阿維菌素作為制藥公司的大宗商品，年銷售額達10 億美元，其生物合成主要通過阿維鏈霉菌在發酵生長的穩定期作為次生代謝產物產生。阿維菌素的合成前體主要是丙二酰輔酶A，其主要是通過乙酰輔酶A和丙酰輔酶A羧化產生。其中?；o酶A 羧化酶（ACCases）起到了關鍵的作用，通過對ACCases 的調控，能影響阿維菌素合成的前體供應。研究人員發現阿維鏈霉菌AccR 能結合并抑制accD1A1-hmgL-fadE4 操縱子進而抑制胞內乙酰輔酶A和丙酰輔酶A的同化。而甲基巴豆酰-、丙酰-和乙酰輔酶A 能充當效應子，將AccR 從其靶DNA釋放，從而通過去阻遏作用增強靶基因的轉錄，提高前體供應。甲基巴豆酰-和丙酰輔酶A對AccR的親和力強于乙酰輔酶A。敲除accR能使短鏈?；o酶A（乙酰-、丙酰-、丙二酰-和甲基丙二酰輔酶A）的濃度增加，從而使阿維菌素產量增加14.5%[84]。在微生物的初級代謝和次級代謝中都存在碳代謝阻遏現象。Lu 等[85]的研究顯示，ROK 家族調控因子Rok7B7 直接控制阿維鏈霉菌中碳分解代謝物的阻遏、抗生素的生物合成和形態發育，通過敲除Rok7B7 解除碳代謝阻遏，可以增加阿維菌素的產量。與改造前體供應的調控網絡不同，Wang 等[23]采用重構阿維菌素合成通路中的碳代謝流的策略來提高阿維菌素的產量。

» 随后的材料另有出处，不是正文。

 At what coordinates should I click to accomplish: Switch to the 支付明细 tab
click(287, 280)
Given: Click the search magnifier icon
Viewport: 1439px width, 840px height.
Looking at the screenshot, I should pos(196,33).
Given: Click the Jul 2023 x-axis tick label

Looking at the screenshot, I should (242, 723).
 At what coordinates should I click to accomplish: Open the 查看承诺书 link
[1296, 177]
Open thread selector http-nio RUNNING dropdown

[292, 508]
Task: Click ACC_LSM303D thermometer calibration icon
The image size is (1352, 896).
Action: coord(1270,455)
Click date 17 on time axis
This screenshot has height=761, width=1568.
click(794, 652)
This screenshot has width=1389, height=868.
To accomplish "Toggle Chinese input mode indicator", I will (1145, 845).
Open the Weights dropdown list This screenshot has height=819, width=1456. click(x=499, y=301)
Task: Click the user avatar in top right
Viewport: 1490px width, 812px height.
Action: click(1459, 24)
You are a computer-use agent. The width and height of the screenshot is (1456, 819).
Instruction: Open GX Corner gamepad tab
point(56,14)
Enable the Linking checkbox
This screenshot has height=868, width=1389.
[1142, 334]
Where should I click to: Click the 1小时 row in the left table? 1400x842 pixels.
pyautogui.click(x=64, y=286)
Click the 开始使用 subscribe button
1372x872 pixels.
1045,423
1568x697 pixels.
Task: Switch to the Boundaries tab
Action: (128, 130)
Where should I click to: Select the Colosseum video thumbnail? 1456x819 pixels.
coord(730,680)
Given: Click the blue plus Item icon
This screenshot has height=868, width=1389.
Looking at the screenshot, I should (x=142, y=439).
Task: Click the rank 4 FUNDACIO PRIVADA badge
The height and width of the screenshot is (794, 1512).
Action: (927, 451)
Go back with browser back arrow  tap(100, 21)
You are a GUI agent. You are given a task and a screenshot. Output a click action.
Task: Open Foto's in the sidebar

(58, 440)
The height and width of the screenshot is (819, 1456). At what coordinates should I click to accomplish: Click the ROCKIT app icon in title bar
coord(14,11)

首先通過多組學技術揭示了在初級代謝過程中積累的細胞內三酰基甘油（TAGs）在穩定期被降解。這個過程中將碳流量從細胞內TAG 和細胞外底物引導到聚酮化合物的生物合成中。他們設計了一種名為“TAG 的動態降解”（ddTAG）的策略，以調動TAG 池并增加聚酮化合物的生物合成。使用ddTAG，提高了天藍色鏈霉菌、委內瑞拉鏈霉菌、龜裂鏈霉菌和阿維鏈霉菌中放線紫素、杰多霉素B、土霉素和阿維菌素B1a 的滴度。將ddTAG 策略應用在180m3工業規模發酵中將阿維菌素B1a 的效價提高了50%，達到9.31g/L，這是有史以來最高的效價（見圖8）。

2.3 多殺菌素的生物合成研究進展

多殺菌素是具有重大商業價值的廣譜殺蟲劑之一，是由刺糖多孢菌合成的一組大環內酯類殺蟲劑。盡管刺糖多孢菌可用于工業規模生產多殺菌素，但是卻具有諸多缺點，包括生長周期長、發酵生物量低和淀粉利用效率低等。為了克服這些缺點，通過合成生物學的手段進行多殺菌素異源表達合成具有重要的意義。Zhao等[86]通過BAC載體將完整的多殺菌素合成基因簇（74kb）以及結合轉移和位點特異性整合所需的元件引入不同的鏈霉菌宿主中用以構建多殺菌素的異源生產菌株。使用這種方法構建的天藍色鏈霉菌和淡紫色鏈霉菌異源合成菌株，多殺菌素的產量可分別達到1μg/mL和1.5μg/mL[86]。此外，基于多組學分析的異源表達改造可以使異源表達突變株的構建更高效且具有針對性，Tan 等[87]使用多組學方法指導鏈霉菌內多殺菌素異源表達的代謝途徑優化，使多殺菌素的產量比原始菌株提高了1000 倍。這些研究提供了通過異源宿主中的遺傳操作生產多殺菌素及其類似物的潛在替代途徑，也為聚酮化合物綠色制造提供了可選的策略。

圖7 PTM-ME應用促進紅霉素的高效合成

圖8 ddTAG策略在阿維菌素B1a生物制造中的應用

3 結語及展望

聚酮化合物應用廣泛，其工業化生產主要利用微生物特別是放線菌發酵。隨著合成生物學的蓬勃發展，全球的研究人員以產物為導向，圍繞微生物底盤細胞進行全方位的改造與優化，不僅涉及前體供應、底物利用、代謝途徑改造、調控網絡優化，還涉及目標產物的異源表達與合成等。在這些方面的努力已經取得了一定的成績，但是依然有眾多瓶頸亟待解決。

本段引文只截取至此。